THE VAGRANT Squats at Home

THE VAGRANT (Blu-ray Review)
1992 / 91 min
Review by Stinky the Destroyer😾

Bill Paxton (RIP) was just one of those guys. You know…the kind of actor who may not have displayed a ton of range, but there was always an endearing sincerity to his performances, even when playing slimeballs. Most of his career consisted of supporting roles, but they were almost always memorable. He even managed to steal a movie or two from under the noses of his bigger co-stars. 

In retrospect, it’s too bad he wasn’t cast as a leading man more often. Those films are out there, of course, Twister being his biggest, A Simple Plan his best. There’s been some other good ones, too. However, The Vagrant ain’t one of ‘em.

Barely released to theaters back in 1992, The Vagrant later found a bit of cult success on home video. But while the film certainly has its share of fans, it’s mostly a misguided attempt at horror-comedy. A shame, really, considering the talent on both sides of the camera. In addition to Paxton as paranoid homeowner Graham Krakowski, there’s Marshall Bell as the titular character who makes the man’s life a living hell, going so far as to murder a few people and setting up Krakowski to take the fall. Enter Michael Ironside as Barfuss, an intimidating cop who really has it in for Krakowski.
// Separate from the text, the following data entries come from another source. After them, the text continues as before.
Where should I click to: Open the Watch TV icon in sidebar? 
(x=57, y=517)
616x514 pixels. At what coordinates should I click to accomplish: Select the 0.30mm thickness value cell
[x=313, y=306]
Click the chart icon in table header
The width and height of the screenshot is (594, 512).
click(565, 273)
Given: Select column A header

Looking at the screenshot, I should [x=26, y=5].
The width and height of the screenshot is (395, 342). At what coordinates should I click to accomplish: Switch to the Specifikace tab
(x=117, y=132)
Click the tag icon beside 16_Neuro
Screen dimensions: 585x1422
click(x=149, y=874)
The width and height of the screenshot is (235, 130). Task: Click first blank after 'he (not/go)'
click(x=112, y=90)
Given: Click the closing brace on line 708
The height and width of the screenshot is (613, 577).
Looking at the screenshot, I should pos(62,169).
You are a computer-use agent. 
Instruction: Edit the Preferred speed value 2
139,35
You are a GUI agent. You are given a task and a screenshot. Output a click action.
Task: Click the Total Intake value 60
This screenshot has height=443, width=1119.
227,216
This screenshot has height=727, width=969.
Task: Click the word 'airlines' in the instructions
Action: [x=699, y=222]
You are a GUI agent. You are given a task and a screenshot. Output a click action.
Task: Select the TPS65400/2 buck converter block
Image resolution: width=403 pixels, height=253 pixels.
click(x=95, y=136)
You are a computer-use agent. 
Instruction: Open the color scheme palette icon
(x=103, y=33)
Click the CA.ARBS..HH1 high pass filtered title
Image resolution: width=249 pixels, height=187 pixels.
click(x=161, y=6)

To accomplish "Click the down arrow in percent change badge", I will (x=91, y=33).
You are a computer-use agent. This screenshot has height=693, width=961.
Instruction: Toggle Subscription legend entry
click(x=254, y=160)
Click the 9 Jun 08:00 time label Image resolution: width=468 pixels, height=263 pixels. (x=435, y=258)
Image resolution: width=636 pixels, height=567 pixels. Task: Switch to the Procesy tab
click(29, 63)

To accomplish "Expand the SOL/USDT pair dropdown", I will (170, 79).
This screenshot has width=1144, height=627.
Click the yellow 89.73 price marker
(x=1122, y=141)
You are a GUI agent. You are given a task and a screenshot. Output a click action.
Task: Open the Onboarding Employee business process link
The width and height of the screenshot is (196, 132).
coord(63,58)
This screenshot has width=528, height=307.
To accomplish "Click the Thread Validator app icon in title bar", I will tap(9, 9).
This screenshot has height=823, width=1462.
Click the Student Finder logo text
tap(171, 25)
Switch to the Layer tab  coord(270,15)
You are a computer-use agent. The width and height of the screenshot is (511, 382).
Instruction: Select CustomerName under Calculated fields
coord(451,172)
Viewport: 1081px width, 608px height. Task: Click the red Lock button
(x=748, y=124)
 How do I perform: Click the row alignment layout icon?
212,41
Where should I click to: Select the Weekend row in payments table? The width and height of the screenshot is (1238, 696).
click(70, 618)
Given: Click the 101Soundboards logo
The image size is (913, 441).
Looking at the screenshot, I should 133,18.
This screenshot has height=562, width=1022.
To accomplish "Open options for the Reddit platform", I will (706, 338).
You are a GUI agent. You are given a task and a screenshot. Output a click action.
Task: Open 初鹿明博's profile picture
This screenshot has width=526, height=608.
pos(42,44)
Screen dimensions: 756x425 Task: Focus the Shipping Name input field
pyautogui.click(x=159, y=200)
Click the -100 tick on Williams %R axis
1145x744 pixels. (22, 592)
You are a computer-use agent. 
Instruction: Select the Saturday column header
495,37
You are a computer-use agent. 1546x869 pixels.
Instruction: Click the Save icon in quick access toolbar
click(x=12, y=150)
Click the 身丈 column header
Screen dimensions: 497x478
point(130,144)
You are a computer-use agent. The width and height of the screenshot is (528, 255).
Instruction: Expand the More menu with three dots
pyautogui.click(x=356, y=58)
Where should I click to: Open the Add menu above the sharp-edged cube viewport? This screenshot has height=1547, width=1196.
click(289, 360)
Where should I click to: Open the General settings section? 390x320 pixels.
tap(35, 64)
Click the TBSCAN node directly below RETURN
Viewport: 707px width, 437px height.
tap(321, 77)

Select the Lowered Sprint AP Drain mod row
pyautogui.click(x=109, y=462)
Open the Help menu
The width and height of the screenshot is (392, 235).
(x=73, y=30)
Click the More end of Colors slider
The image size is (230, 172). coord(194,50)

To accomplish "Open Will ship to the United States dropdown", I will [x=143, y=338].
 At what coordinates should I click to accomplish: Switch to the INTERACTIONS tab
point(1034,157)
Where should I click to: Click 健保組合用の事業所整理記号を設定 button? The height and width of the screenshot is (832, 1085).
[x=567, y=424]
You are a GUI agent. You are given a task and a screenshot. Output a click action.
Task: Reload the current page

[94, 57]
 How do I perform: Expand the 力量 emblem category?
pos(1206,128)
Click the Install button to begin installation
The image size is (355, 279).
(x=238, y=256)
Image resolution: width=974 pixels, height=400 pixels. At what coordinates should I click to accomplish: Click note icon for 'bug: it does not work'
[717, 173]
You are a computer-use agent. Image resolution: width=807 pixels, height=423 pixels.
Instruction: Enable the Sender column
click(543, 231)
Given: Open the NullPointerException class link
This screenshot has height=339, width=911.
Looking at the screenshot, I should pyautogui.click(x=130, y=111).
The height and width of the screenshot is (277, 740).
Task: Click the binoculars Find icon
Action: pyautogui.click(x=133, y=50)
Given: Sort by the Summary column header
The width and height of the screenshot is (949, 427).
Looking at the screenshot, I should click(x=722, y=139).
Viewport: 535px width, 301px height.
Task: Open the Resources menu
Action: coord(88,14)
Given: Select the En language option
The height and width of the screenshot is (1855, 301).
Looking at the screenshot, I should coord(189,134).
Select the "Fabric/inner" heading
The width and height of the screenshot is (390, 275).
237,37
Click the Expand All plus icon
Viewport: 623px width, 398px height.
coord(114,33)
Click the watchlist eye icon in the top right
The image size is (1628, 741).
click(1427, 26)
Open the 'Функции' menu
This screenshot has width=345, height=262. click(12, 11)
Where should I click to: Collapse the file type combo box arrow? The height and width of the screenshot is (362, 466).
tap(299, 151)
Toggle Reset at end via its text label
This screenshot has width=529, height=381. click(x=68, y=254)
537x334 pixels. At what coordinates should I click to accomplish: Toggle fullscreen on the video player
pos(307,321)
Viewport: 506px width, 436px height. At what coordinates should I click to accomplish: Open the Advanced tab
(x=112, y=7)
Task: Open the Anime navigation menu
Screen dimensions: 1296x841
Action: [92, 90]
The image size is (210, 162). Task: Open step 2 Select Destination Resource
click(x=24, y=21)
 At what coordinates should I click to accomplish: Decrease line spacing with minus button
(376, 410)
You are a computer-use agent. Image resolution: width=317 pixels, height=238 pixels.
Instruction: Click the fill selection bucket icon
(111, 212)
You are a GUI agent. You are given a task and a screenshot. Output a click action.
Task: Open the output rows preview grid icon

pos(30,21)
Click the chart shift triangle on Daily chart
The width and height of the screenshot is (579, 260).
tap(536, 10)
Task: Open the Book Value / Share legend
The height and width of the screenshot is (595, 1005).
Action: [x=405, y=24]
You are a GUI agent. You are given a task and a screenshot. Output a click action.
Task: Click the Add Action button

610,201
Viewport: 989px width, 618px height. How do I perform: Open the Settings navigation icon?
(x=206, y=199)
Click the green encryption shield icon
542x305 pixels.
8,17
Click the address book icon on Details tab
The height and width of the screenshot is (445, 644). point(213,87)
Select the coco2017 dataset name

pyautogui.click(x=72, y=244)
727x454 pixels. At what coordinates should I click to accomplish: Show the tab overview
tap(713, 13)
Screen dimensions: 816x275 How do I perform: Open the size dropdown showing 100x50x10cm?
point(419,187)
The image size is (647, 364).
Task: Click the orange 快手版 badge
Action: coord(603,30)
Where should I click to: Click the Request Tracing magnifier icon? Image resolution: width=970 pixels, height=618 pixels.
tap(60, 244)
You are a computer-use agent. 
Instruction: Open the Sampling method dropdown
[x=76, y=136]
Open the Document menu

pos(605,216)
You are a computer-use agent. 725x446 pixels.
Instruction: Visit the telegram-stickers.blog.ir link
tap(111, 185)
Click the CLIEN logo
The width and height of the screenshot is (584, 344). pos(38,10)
But despite their efforts, Krakowski isn’t an engaging protagonist (nor is he very sympathetic) and the other two are broadly drawn caricatures.

"No, Bill...game NOT over!"
Elsewhere, make-up artist-turned-director Chris Walas’ previous film, The Fly II, was superfluous but better than it had a right to be, while screenwriter Richard Jeffries co-wrote one of the best ‘80s horror movies hardly anyone saw (Scarecrows). However, The Vagrant is a tonal and narrative mess, noisily grinding gears between horror and black comedy but ultimately failing at both, compounded by screenplay that’s never as clever as everyone involved seem to think it is. The story grows increasingly outlandish - and implausible - as it goes along, with only Christopher Young’s evocative score to remind us the whole thing is supposed to be funny. 

The film has its admirers, though, perhaps enjoying its exaggerated approach to the story. Those fans will certainly prefer this new Blu-ray from Arrow over the bare-bones disc Shout Factory released a few years ago. I don’t know if the picture or sound is an improvement, but it includes several charming and informative interviews with Walas, Ironside, Bell and actor Colleen Camp, who all take the time to express their admiration for the late Bill Paxton. While we all miss him, too, The Vagrant is hardly one of his essential films.


INTERVIEWS - All new, individual interviews with director Chris Walas, actor Michael Ironside, actor Marshall Bell and actor Colleen Camp.